Paperclip: Open-Source Orchestration for Zero-Human Companies#
Summary#
paperclip is an open-source Node.js server + React UI that orchestrates a team of AI agents to run a business. Not an agent framework — it’s the company layer above agents. Org charts, budgets, governance, goal alignment, and agent coordination. “If OpenClaw is an employee, Paperclip is the company.” MIT licensed.
Key Takeaways#
- Company-level orchestration, not agent-level: Paperclip doesn’t build agents — it organizes them into companies with org charts, roles, reporting lines, budgets, and governance. This is a layer above scion (infrastructure), claude-code (tool), and kiro (product).
- Bring your own agent: Works with Claude Code, Codex, Cursor, OpenClaw, Bash, HTTP. “If it can receive a heartbeat, it’s hired.” Agent-agnostic like scion, but at the business layer instead of the infrastructure layer.
- Goal-aware execution: Every task traces back to the company mission. Tasks carry full goal ancestry so agents see the “why,” not just a title. This is pai’s TELOS concept (goal orientation) applied to multi-agent companies.
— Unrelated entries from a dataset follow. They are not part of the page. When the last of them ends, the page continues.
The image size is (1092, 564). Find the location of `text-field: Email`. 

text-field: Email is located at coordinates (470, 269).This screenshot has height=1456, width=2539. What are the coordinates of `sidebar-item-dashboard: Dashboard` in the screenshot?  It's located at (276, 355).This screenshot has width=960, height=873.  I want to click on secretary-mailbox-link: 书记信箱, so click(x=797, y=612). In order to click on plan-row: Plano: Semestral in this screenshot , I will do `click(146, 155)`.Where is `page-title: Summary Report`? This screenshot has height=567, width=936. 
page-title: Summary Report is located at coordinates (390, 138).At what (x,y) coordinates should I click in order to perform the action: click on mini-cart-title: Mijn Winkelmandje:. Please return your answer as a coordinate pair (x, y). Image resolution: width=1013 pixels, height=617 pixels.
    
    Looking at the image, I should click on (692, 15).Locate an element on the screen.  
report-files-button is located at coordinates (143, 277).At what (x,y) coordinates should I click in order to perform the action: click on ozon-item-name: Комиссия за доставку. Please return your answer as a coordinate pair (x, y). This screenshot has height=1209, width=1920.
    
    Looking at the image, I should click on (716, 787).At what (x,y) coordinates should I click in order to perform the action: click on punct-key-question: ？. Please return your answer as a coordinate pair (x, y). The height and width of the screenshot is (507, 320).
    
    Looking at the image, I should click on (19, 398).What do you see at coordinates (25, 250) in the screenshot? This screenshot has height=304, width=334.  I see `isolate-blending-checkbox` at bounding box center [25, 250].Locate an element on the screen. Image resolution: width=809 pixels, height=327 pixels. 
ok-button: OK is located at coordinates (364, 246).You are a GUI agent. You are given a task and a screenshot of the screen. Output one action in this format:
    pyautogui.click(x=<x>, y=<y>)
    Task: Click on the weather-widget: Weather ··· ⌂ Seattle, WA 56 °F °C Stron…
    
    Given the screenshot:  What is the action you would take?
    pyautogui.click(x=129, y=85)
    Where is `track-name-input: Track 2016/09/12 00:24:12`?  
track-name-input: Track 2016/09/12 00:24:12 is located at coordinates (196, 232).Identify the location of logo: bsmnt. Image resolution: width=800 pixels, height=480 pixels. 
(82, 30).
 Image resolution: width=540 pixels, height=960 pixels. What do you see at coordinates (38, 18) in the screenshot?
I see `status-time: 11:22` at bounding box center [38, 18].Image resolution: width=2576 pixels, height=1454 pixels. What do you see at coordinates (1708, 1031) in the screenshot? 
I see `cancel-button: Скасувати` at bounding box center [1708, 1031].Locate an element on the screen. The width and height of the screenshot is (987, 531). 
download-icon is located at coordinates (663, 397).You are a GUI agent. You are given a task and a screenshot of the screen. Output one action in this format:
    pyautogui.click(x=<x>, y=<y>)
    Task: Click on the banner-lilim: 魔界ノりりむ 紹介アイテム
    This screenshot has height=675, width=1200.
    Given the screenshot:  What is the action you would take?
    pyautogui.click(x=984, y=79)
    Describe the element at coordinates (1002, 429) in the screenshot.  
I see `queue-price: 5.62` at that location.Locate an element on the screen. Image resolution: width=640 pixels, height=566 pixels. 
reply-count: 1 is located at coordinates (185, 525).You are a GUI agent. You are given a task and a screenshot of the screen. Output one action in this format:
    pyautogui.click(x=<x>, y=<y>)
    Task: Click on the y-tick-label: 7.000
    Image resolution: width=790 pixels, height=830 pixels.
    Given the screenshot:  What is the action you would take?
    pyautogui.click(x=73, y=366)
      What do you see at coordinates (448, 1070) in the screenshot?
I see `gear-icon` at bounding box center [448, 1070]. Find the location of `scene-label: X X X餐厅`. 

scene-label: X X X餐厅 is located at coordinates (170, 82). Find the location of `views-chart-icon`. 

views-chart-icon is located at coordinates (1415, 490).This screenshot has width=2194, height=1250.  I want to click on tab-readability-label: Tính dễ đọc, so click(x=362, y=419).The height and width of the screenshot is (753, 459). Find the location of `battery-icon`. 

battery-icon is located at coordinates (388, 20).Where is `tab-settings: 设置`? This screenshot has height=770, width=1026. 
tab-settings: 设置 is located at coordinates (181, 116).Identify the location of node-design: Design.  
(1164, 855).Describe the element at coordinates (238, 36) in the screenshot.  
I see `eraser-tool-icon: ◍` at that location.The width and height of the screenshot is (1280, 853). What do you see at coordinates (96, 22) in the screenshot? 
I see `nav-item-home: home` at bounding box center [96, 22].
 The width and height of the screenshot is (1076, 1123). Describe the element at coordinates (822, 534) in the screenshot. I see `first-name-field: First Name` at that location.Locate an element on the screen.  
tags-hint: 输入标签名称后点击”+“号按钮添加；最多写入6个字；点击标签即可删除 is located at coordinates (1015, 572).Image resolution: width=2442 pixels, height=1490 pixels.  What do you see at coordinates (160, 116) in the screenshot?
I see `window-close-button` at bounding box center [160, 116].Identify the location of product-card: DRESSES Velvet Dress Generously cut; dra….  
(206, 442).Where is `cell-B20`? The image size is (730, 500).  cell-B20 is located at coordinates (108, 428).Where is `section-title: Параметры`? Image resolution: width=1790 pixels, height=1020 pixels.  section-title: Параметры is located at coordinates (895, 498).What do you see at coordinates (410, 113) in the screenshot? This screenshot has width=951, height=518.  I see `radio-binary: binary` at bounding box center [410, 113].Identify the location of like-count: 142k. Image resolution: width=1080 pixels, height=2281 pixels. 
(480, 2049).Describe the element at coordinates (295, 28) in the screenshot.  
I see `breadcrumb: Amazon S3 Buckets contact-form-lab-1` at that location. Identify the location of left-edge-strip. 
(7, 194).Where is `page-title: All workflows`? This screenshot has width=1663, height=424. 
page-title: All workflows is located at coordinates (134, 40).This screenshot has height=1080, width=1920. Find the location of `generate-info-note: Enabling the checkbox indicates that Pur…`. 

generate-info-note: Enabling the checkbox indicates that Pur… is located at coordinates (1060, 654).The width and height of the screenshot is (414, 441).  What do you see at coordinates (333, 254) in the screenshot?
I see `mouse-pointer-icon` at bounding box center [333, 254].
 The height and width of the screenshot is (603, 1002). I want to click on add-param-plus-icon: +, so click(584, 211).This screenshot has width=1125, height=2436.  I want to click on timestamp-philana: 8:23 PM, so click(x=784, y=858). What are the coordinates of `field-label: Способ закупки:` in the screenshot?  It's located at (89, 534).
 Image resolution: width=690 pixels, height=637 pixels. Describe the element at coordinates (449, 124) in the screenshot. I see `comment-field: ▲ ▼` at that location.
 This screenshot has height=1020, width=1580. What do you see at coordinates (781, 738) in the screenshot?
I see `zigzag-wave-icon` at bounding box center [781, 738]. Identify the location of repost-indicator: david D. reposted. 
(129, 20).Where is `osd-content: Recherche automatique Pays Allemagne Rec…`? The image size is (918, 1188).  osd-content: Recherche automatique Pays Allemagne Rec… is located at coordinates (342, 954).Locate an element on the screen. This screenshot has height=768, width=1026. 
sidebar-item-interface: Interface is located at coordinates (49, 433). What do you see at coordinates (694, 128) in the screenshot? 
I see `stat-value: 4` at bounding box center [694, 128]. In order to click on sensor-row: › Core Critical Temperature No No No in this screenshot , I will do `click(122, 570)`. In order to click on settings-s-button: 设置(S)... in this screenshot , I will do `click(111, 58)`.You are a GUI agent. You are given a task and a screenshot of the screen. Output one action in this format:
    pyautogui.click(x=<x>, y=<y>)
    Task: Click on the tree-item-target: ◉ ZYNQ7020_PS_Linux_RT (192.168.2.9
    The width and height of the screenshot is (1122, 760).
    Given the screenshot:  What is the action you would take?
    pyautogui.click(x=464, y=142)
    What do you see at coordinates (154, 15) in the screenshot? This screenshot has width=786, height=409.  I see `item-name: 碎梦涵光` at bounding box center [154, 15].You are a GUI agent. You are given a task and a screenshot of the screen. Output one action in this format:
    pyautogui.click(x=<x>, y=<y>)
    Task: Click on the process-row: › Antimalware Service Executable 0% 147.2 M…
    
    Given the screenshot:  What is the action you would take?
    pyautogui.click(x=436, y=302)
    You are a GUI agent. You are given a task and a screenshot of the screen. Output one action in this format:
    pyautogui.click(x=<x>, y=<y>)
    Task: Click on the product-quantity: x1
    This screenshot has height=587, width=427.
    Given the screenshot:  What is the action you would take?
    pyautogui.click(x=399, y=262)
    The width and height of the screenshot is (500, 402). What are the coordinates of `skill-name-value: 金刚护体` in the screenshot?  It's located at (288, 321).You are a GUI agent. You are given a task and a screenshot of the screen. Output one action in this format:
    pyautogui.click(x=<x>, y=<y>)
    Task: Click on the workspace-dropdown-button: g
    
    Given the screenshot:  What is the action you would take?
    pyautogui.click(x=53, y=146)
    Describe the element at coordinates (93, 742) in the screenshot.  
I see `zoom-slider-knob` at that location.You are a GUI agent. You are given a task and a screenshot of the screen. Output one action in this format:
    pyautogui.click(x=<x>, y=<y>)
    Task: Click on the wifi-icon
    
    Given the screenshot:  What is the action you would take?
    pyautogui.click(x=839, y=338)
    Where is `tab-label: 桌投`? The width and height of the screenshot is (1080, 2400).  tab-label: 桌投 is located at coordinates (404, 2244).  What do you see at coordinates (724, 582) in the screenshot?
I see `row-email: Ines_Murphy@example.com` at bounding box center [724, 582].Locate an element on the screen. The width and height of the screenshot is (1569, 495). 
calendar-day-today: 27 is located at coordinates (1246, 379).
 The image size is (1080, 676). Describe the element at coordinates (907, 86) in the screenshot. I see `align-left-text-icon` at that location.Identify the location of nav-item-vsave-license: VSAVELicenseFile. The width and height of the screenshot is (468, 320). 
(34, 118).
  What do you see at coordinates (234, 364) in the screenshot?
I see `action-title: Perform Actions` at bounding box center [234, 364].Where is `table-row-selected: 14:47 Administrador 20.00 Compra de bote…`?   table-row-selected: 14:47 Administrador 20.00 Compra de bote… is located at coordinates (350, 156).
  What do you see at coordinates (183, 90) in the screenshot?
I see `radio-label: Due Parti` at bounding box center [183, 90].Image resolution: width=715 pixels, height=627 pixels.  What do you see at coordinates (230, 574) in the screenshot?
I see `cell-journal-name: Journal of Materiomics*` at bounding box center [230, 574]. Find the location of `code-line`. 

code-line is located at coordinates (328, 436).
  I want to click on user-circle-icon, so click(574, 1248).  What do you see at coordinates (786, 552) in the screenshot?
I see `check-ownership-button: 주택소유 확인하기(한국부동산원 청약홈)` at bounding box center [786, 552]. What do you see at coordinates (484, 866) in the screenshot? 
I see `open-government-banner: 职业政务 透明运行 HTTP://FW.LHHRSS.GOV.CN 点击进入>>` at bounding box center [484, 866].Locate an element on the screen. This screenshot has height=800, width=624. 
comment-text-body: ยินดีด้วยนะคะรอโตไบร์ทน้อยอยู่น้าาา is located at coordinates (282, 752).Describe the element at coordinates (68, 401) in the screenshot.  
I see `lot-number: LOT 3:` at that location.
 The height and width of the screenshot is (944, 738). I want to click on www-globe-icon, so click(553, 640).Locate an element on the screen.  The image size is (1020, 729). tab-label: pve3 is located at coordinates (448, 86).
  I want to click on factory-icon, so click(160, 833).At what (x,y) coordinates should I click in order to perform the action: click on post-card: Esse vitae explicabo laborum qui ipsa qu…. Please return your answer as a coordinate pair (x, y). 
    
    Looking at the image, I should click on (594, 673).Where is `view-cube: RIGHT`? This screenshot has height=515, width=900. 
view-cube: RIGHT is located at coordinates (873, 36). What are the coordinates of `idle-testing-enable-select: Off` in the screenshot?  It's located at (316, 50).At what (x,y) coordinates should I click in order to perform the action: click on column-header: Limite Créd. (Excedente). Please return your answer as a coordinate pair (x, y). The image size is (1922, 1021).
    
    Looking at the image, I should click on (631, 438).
- Heartbeat-based scheduling: Agents wake on a schedule, check work, and act. Delegation flows up and down the org chart. Similar to claude-code’s scheduled tasks but with organizational hierarchy.
- Cost control as first-class: Monthly budgets per agent. Atomic budget enforcement — when they hit the limit, they stop. No runaway costs. Addresses the evaluation economics gap from evaluating-agent-skills-caparas.
- Governance with rollback: Approval gates enforced, config changes revisioned, bad changes rolled back. “You’re the board.” This is the human-in-the-loop pattern from ten-pillars-agentic-skill-design (Pillar 6) at the organizational level.
- Persistent agent state: Agents resume the same task context across heartbeats instead of restarting from scratch. Addresses the memory/context persistence challenge from context-management.
- Runtime skill injection: Agents learn Paperclip workflows and project context at runtime. Related to agent-skills-standard’s progressive disclosure.
- Clipmart (coming soon): Download and run entire companies with one click. Pre-built company templates — full org structures, agent configs, and skills. This is the marketplace concept from agent-skills-standard applied to entire organizations.
- Multi-company isolation: One deployment, many companies. Complete data isolation. One control plane for a portfolio.
What Paperclip Is NOT#
- Not a chatbot (agents have jobs, not chat windows)
- Not an agent framework (doesn’t tell you how to build agents)
- Not a workflow builder (no drag-and-drop pipelines)
- Not a prompt manager (agents bring their own prompts)
- Not a single-agent tool (this is for teams of 20+ agents)
- Not a code review tool (orchestrates work, not PRs)
Connections#
- scion: Both are multi-agent orchestration, but at different layers. Scion = infrastructure (containers, runtimes, harnesses). Paperclip = business (org charts, budgets, goals, governance). Paperclip could theoretically use Scion as its runtime layer.
- multi-agent-orchestration: Paperclip introduces a fourth approach — company-level orchestration — beyond the infrastructure (Scion), product (Kiro), and tool (Claude Code) approaches already in the wiki.
- pai: Both are goal-oriented. PAI’s TELOS (mission, goals, projects) maps to Paperclip’s company mission → project goals → task hierarchy. But PAI is personal; Paperclip is organizational.
- context-management: Persistent agent state across heartbeats + goal ancestry flowing down = a form of hierarchical context management.
- agent-skills-standard: Runtime skill injection + Clipmart (company templates) extends the skill concept to organizational blueprints.